Vidas Cinzas
Romance de Milton Hatoum nos mostra o sofrimento do ser humano que quer ser livre.
“Mundo mundo vasto mundo/se eu me chamasse Raimundo/seria uma rima, não seria uma solução.”
E certamente não seria mesmo uma solução, ou pelo menos assim nos mostra o escritor manauara Milton Hatoum em seu romance Cinzas do Norte, publicado em 2005. Ambientado em sua maior parte na Manaus da ditadura militar, mas também utilizando-se de passagens pelas cidades do Rio de Janeiro, Berlim e Londres, nos é contada a história de Raimundo, o Mundo, que, ao contrário daquele do poema de Drummond, não é assim tão vasto.
A história de Mundo, garoto de família rica, que cultiva problemas com o pai ao invés de amizades, não nos é contada pelo protagonista, mas sim por Olavo, único amigo que o menino possui. Ao contrário do primeiro, Lavo é órfão e mora com os tios, Ramira e Ranulfo, num bairro pobre do centro de Manaus. A história é contada como relato, um testemunho dos acontecimentos do passado que é relembrado por um Olavo já adulto e com uma carreira jurídica consolidada. Apesar do grande amor fraternal que nutre pelo protagonista, ele mesmo sempre foi mais um expectador de toda a história, sempre aparecendo como observador privilegiado das disputas familiares dos Mattosos, mas nunca tomando partidos, contentando-se apenas em se fazer presente.

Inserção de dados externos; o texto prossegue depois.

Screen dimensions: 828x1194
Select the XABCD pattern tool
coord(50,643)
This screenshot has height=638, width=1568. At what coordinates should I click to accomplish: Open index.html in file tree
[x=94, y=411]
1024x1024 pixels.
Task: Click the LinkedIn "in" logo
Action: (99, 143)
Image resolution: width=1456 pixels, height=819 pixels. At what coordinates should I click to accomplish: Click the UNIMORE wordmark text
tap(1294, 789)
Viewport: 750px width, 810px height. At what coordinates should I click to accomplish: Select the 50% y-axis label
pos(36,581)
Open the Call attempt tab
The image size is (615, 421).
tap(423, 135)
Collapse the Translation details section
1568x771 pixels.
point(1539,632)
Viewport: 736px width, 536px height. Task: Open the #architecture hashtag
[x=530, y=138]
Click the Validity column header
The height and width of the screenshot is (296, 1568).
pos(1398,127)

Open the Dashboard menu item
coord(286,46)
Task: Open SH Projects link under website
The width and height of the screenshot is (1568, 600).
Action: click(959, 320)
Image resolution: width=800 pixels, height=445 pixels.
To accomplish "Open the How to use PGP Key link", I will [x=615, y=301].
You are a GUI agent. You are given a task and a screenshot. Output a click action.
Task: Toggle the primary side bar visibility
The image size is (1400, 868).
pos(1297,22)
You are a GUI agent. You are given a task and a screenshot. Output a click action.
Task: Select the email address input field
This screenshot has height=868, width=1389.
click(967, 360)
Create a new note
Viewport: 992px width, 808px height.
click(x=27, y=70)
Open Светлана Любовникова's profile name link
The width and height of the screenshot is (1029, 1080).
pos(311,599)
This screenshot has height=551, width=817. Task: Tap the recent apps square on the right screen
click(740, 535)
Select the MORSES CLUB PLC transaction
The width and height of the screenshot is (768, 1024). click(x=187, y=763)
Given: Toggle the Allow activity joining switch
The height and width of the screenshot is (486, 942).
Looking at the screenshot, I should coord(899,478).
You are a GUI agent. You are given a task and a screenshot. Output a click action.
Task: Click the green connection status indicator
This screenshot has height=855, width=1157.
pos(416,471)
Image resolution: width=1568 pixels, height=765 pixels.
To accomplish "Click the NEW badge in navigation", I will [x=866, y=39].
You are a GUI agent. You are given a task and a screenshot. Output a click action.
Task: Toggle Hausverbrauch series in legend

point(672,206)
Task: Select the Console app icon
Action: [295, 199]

Já no começo da narrativa Mundo nos é apresentado como um personagem complexamente simples, quando, em um postal enviado da Europa, diz a seu amigo que, no convívio familiar, era “Ou a obediência estúpida, ou a revolta”, onde, como artista que sempre acreditou ser, optou pelo caminho da revolta. Revolta essa que não era muito bem compreendida por seu amigo, que, apesar de apoiá-lo sem pestanejar, nunca tomava verdadeiro partido, em alguns momentos nos deixando a impressão de que Mundo era um tipo de “rebelde sem causa” e, em outros, de que o amigo tinha toda razão em se revoltar. Essa dualidade dos fatos condiz com o narrador nos estar contando uma história que não é a dele, mas sim uma história que ele parte presenciou, parte lhe foi contado por terceiros. Ao mesmo tempo que se ganha credibilidade pela situação de conflito estar sendo retratada por alguém de fora do mesmo, perde-se pelo fato de muitas vezes não sabermos ao certo onde se encontra a raiz do problema.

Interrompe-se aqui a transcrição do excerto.